**What is required**
Somewhere below is a line with "Where should I click to: Click the vertical" and, later, a line with "Toggle bold formatting"; repeat those two lines and all the lines between them, exactly as they are.

[Information supplied — start]

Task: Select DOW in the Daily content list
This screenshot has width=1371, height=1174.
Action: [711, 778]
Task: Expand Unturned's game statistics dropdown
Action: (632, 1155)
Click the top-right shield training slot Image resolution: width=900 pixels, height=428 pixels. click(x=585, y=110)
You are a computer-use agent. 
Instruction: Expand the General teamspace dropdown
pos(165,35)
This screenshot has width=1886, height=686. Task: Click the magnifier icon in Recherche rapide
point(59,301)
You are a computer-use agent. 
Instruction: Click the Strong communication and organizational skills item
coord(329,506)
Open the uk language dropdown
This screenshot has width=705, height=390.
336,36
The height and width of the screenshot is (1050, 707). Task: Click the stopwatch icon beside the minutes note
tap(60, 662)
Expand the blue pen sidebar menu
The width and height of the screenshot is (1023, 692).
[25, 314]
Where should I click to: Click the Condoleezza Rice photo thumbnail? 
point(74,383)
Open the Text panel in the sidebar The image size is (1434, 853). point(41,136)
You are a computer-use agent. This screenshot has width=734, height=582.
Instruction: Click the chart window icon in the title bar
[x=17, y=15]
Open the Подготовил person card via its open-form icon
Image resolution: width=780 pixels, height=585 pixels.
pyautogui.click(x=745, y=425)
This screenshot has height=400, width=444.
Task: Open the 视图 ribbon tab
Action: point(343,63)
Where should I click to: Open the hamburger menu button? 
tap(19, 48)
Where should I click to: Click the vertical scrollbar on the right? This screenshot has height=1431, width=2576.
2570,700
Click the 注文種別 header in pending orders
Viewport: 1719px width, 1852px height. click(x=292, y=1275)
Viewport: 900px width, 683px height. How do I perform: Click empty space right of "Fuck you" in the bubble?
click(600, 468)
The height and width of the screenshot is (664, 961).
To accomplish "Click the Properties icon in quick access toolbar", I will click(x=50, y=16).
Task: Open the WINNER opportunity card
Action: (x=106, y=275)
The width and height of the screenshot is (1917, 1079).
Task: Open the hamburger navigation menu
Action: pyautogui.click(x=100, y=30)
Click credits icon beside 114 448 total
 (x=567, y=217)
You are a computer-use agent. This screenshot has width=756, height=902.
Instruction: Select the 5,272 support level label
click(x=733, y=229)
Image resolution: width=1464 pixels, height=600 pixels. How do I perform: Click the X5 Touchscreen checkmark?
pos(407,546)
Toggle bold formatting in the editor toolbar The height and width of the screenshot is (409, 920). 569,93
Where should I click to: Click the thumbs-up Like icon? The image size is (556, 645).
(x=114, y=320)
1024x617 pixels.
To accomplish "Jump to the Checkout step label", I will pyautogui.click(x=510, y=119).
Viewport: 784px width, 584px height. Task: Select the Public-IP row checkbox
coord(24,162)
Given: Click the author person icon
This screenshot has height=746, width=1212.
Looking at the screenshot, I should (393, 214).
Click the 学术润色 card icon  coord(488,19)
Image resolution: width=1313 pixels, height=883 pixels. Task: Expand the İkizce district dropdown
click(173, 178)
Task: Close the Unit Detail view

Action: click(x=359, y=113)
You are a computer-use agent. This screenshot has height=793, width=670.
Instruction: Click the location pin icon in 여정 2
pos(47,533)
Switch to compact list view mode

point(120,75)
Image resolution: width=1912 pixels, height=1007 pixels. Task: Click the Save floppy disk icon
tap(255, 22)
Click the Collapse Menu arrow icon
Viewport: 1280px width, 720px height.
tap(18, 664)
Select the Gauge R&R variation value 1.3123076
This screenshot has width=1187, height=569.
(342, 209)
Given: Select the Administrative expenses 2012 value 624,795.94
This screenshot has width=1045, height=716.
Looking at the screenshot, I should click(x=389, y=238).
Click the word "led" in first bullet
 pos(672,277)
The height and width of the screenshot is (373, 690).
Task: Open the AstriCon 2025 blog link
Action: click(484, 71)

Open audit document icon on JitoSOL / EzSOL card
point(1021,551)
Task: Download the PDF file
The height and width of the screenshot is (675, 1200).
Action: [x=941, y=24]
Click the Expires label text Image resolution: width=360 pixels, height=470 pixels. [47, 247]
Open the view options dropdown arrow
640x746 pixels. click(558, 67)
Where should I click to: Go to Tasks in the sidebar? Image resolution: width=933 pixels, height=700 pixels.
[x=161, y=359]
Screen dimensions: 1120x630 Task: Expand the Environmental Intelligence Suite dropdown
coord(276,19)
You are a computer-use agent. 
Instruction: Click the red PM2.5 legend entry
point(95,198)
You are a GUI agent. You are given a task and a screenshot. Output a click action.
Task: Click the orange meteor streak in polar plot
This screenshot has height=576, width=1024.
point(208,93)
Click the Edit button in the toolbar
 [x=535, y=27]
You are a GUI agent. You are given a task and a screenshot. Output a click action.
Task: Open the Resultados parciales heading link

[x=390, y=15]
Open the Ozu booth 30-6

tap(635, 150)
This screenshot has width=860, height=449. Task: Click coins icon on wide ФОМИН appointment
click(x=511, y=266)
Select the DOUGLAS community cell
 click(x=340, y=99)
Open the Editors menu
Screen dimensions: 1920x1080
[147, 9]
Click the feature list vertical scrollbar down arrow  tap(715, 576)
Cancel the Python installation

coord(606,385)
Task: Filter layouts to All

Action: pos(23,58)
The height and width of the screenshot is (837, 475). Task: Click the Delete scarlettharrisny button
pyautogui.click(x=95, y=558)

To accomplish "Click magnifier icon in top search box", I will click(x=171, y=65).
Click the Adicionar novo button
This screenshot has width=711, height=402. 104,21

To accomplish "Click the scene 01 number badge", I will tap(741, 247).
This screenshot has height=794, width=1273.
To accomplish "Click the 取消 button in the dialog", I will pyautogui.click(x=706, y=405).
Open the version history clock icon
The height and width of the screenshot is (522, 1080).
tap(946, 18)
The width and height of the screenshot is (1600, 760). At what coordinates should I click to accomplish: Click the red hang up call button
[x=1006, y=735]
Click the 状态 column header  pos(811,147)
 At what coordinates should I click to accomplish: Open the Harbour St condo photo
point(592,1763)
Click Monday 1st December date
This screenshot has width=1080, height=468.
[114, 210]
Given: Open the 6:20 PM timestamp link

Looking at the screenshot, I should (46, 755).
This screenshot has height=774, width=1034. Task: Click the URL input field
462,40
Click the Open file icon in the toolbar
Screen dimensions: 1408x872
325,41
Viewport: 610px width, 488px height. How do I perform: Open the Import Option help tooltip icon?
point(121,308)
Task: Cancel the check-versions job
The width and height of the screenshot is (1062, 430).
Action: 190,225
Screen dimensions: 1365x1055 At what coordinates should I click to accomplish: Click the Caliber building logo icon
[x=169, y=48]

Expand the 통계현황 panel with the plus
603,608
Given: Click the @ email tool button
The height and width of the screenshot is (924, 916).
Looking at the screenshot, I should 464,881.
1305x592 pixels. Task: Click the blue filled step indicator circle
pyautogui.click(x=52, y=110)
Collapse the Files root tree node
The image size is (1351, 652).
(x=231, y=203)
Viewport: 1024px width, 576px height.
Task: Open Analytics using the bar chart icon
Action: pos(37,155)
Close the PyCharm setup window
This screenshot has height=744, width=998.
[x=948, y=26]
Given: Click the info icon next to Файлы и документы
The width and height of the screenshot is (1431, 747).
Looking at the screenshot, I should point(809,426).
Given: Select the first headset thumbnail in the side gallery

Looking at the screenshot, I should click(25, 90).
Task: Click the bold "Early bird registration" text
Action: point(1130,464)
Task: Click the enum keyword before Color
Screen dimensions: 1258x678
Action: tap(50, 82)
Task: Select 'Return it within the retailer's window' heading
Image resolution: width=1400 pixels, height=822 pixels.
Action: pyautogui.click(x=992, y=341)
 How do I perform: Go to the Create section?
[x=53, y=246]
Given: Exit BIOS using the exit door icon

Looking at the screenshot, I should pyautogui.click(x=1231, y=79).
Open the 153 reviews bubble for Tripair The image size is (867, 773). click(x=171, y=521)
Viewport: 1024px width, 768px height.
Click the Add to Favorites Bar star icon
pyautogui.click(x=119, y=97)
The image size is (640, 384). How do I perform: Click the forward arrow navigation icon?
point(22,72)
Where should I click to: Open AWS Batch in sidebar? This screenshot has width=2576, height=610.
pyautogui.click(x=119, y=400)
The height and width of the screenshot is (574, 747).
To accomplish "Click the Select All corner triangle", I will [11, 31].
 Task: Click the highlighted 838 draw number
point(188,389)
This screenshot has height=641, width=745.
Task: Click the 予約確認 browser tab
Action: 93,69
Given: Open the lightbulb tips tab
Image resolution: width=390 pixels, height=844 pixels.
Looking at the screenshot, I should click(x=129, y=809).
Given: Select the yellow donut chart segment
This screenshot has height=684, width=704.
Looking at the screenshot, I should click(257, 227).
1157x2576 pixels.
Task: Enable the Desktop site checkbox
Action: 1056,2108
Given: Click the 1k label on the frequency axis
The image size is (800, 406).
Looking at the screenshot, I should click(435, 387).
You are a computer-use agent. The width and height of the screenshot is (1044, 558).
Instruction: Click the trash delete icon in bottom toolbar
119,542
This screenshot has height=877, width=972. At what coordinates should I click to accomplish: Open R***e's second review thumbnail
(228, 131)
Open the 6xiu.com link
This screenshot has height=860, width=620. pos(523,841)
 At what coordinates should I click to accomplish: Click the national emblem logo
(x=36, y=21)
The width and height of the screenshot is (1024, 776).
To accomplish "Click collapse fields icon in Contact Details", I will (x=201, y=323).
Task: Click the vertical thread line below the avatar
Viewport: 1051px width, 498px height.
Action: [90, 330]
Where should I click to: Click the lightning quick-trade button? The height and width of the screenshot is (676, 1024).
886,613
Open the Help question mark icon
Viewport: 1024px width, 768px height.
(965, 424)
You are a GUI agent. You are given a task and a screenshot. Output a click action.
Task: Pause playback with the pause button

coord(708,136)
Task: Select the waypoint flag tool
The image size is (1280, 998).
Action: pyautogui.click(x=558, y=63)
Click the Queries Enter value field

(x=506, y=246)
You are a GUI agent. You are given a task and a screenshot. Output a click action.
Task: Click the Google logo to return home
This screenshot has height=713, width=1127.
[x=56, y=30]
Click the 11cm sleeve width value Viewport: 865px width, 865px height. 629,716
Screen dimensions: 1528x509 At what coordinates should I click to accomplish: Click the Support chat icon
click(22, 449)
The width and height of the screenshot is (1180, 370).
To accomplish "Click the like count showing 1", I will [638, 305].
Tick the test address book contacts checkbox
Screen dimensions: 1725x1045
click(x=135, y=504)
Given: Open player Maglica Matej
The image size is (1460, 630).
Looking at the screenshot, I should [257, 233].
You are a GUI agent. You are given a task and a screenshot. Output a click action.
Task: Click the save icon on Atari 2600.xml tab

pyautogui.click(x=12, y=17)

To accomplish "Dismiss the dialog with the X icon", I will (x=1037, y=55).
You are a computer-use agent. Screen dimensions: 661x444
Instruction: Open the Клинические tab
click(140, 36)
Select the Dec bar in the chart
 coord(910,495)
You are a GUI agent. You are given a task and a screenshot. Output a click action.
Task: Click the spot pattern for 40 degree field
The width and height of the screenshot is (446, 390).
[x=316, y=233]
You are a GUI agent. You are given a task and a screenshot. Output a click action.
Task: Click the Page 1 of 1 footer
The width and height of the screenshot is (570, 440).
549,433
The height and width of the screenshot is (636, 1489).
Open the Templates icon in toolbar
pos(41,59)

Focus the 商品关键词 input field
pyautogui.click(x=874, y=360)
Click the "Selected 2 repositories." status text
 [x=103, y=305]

[Information supplied — finish]

**Exercise result**
Where should I click to: Click the vertical scrollbar on the right? This screenshot has height=1431, width=2576.
2570,700
Click the 注文種別 header in pending orders
Viewport: 1719px width, 1852px height. click(x=292, y=1275)
Viewport: 900px width, 683px height. How do I perform: Click empty space right of "Fuck you" in the bubble?
click(600, 468)
The height and width of the screenshot is (664, 961).
To accomplish "Click the Properties icon in quick access toolbar", I will click(x=50, y=16).
Task: Open the WINNER opportunity card
Action: (x=106, y=275)
The width and height of the screenshot is (1917, 1079).
Task: Open the hamburger navigation menu
Action: pyautogui.click(x=100, y=30)
Click credits icon beside 114 448 total
 (x=567, y=217)
You are a computer-use agent. This screenshot has width=756, height=902.
Instruction: Select the 5,272 support level label
click(x=733, y=229)
Image resolution: width=1464 pixels, height=600 pixels. How do I perform: Click the X5 Touchscreen checkmark?
pos(407,546)
Toggle bold formatting in the editor toolbar The height and width of the screenshot is (409, 920). 569,93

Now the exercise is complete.